Daniel Crémieux (22 May 1938 – 12 September 2025) was a French fashion designer best known for his preppy style clothing, mainly menswear. He launched his eponymous brand, Daniel Crémieux, in 1976 in France.

==Background==
Born in Marseille on 22 May 1938, Daniel Crémieux went to London when he was seventeen to study English. Crémieux died at his home in Aix-en-Provence, on 12 September 2025, at the age of 87.

==Career==
Crémieux's fondness for fashion started when he was very young. His father owned clothing stores in the south of France, and he was constantly surrounded by beautiful clothes.

At the age of seventeen, Daniel traveled to London to study English. During his time there, he became familiar with elements of British student style, including braces, badges, and checked knitwear commonly worn by university students. After returning to France, he brought back a Shetland sweater—then relatively uncommon in the country—which later informed his approach to developing a more refined interpretation of emerging preppy-inspired fashion.

He flew to New York City in late 1960s and fell more deeply in love with the preppy menswear of traditional brands.

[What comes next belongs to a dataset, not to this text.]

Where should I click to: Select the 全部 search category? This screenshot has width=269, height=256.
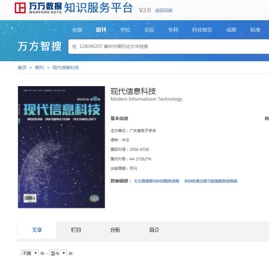pos(77,30)
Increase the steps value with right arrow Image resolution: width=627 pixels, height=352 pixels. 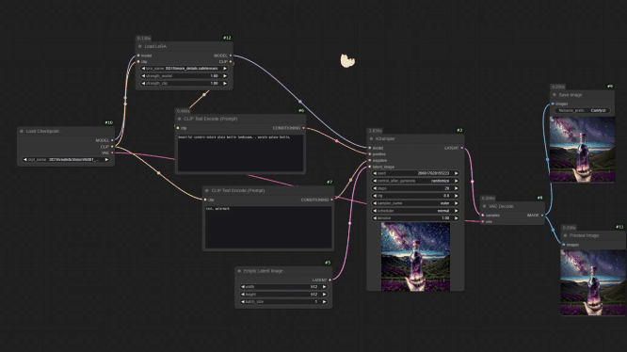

He returned to France with the desire to create the best French preppy brand available, a modern interpretation of this very traditional look.

In 1976, Crémieux launched his own brand, with an iconic golfer as its logo, and opened his first shop in Saint-Tropez, on the French Riviera between Nice and Marseille. This was the first store, soon to be followed by others in Paris and Aix-en-Provence.

Today, Crémieux is an international brand with shops in France, United Kingdom and United States.